Someone knocked loudly at the back of the house. Before the prophetess could stand, the 49:50 sister had sighed a soft excuse and was gone to investigate the noise. She returned shortly with a cheered up face, a faint flush on her cheeks, and sixty years lifted from her shoulders. She was fondly holding the hands of the newcomer, a man, whom before he could properly be introduced; the gun stared at his face.
The old man had pulled out a revolver. He used the other hand to tear off the mask on his face, and warned brashly at the new arrival: ‘Don’t even dare!’ Their initial shock instalment was the sight of the gun; the aftershock was when they finally realised who he really was. Mortal fearful faces full of OMG followed and filled the room. They stood arrested with fear and fright and for a few moments, remained still, looking down in that gloomy direction where all dreadful faces looked for respite.
‘Holy Moses, General!’ A sigh escaped the prophetess.

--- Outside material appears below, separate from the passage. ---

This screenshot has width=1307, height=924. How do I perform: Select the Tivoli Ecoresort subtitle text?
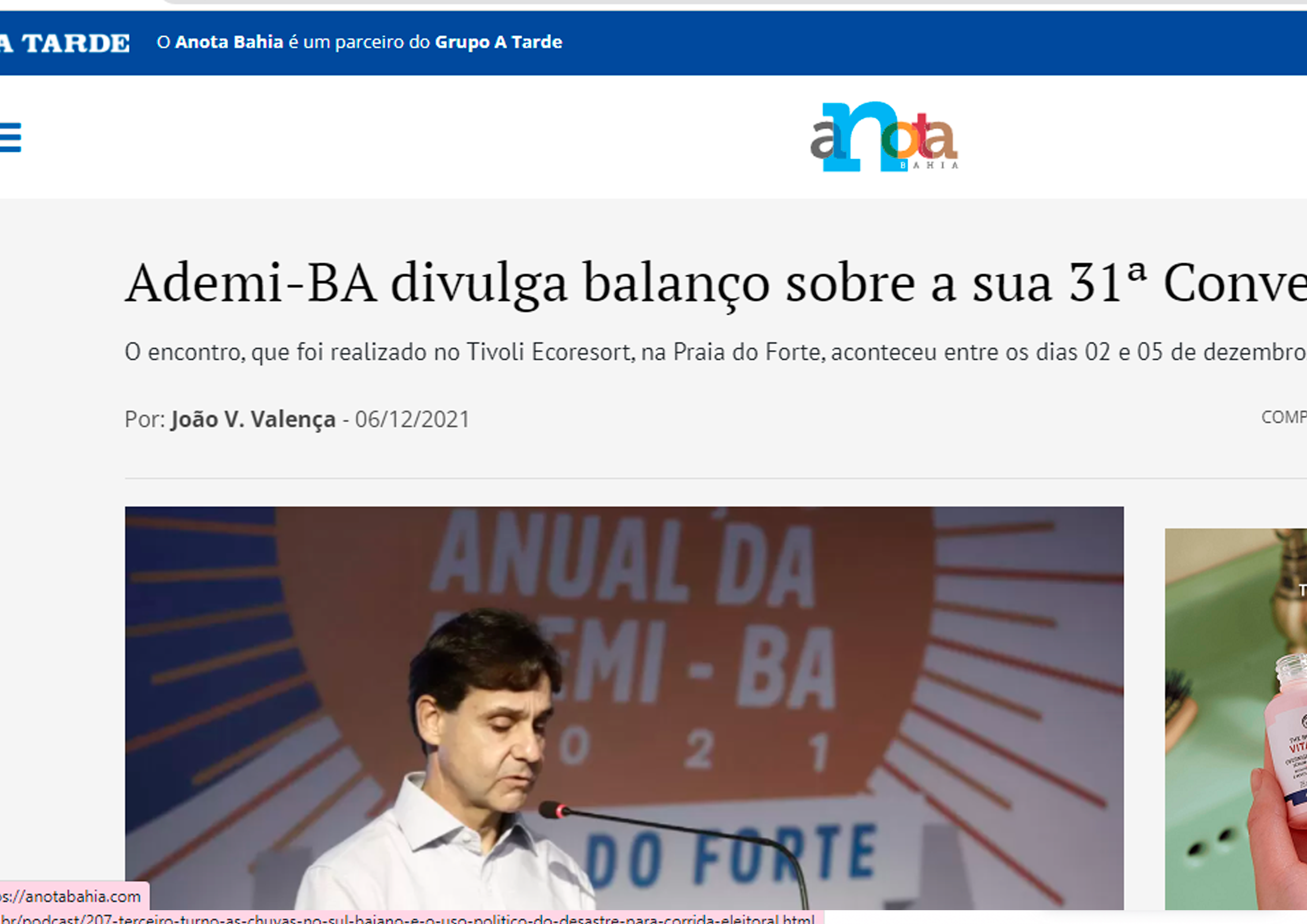pyautogui.click(x=716, y=352)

‘What the …!’ cried the new entrant.
When you find yourself in a backstreet building at the beginning of the year and see faces that are not as other faces, you can bet your million dollars that you are looking at faces that have come face to face with the face of General Brute. That is what happened back there, as soon as they registered and digested who the messenger of wet news was, now standing in their sitting room, with a pointed gun, and face to face with three sisters, a brother, an old prophetess and worse, the Rebel Chief of the Lord’s Liberation Army, a religious rebellion that kidnapped babies still suckling and strapped to their mothers backs, to go fight in the forest in the name of the Lord!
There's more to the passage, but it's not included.